:: Description of the task ::
Copy each line from the data that has the word "computer" in it.

:: Data ::
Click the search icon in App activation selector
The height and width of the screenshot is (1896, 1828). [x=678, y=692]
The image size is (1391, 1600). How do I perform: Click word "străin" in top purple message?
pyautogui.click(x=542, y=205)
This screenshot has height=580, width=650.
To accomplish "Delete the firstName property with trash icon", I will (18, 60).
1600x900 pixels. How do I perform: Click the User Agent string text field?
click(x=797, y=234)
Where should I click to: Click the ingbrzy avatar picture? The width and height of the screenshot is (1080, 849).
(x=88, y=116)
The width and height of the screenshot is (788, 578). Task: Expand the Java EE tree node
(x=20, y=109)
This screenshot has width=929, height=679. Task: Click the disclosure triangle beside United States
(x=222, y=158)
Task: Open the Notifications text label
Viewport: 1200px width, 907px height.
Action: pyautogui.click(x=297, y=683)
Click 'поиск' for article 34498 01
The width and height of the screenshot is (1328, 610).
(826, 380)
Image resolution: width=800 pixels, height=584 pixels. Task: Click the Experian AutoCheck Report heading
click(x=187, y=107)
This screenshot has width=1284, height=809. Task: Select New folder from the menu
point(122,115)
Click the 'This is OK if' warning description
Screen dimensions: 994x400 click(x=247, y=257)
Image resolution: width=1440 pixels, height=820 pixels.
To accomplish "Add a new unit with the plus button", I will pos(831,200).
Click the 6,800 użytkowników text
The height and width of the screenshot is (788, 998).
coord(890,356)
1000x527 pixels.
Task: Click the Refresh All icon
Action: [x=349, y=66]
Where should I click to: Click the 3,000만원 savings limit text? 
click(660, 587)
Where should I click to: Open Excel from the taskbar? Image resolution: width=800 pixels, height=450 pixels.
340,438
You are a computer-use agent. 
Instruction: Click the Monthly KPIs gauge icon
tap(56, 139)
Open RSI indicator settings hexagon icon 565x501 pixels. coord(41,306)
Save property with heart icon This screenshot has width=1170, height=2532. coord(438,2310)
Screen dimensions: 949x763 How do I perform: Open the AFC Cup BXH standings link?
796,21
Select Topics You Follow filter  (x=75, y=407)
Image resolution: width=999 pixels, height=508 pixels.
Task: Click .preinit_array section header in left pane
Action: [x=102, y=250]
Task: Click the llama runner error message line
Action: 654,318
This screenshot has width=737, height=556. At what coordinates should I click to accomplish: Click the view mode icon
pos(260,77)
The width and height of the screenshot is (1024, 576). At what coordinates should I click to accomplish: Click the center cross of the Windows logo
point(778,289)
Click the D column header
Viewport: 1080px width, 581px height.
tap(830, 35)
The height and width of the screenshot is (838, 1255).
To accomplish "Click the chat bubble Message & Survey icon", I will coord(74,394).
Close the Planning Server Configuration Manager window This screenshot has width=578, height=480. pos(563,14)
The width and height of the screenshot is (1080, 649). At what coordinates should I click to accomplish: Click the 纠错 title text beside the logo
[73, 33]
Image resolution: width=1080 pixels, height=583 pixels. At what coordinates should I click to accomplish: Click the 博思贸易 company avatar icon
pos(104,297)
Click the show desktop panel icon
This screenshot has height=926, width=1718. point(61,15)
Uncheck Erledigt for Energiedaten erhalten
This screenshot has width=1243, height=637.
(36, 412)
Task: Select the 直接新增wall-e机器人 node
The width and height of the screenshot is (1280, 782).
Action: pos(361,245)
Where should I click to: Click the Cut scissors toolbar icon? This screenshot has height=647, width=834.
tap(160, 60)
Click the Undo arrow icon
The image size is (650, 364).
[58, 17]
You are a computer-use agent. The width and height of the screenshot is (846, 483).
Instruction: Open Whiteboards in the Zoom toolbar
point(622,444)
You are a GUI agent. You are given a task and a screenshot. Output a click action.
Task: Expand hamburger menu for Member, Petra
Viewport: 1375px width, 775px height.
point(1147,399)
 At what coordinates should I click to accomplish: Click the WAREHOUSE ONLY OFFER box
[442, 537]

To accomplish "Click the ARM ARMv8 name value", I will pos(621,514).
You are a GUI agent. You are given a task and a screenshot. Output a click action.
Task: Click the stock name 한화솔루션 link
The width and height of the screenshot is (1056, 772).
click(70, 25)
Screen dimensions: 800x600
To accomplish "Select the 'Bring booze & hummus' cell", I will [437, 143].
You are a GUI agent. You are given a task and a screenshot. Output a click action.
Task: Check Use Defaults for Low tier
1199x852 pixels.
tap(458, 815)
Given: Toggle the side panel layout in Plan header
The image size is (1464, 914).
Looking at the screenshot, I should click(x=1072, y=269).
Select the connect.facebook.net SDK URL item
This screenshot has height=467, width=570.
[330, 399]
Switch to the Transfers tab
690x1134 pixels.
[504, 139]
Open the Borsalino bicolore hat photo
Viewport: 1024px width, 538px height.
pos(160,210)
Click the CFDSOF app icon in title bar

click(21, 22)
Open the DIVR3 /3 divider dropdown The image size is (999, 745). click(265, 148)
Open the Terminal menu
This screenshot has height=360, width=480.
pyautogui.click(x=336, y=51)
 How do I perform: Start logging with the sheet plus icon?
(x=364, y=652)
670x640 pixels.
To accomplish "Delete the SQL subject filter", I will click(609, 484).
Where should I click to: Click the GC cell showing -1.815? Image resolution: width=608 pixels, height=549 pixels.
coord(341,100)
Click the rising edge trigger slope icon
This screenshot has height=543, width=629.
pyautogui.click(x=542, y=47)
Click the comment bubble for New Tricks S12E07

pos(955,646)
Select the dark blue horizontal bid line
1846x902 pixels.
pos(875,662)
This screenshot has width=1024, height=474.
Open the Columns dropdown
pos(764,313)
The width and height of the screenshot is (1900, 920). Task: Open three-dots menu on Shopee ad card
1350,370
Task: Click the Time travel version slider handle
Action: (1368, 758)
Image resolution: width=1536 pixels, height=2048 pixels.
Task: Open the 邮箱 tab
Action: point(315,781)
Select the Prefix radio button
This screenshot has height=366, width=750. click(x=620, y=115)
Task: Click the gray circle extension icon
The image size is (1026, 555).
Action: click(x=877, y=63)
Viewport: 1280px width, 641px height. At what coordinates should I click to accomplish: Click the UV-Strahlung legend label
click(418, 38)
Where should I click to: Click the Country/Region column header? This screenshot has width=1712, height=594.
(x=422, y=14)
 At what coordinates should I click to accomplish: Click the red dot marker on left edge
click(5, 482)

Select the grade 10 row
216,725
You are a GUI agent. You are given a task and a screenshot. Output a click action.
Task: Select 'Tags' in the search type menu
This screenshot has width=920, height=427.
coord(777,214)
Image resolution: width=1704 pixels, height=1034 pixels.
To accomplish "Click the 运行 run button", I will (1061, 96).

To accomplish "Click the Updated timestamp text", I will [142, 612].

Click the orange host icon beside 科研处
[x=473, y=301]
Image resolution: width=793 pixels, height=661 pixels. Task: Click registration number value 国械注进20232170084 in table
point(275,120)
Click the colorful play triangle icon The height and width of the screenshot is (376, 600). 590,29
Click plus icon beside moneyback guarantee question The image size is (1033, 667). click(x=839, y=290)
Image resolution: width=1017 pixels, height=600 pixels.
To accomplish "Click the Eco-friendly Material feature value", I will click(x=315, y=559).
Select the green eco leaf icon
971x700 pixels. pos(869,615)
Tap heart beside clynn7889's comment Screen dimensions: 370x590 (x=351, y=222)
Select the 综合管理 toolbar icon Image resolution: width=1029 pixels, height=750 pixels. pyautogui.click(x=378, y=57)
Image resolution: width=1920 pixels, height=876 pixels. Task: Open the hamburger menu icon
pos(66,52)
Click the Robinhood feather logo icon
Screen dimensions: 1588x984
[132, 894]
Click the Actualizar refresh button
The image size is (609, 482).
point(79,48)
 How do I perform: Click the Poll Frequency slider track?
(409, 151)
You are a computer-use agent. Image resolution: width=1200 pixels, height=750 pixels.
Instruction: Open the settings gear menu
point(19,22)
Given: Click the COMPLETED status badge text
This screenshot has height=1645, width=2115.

:: Result of this task ::
You are a computer-use agent. 
You are a computer-use agent. The width and height of the screenshot is (846, 483).
You are a computer-use agent. Image resolution: width=1200 pixels, height=750 pixels.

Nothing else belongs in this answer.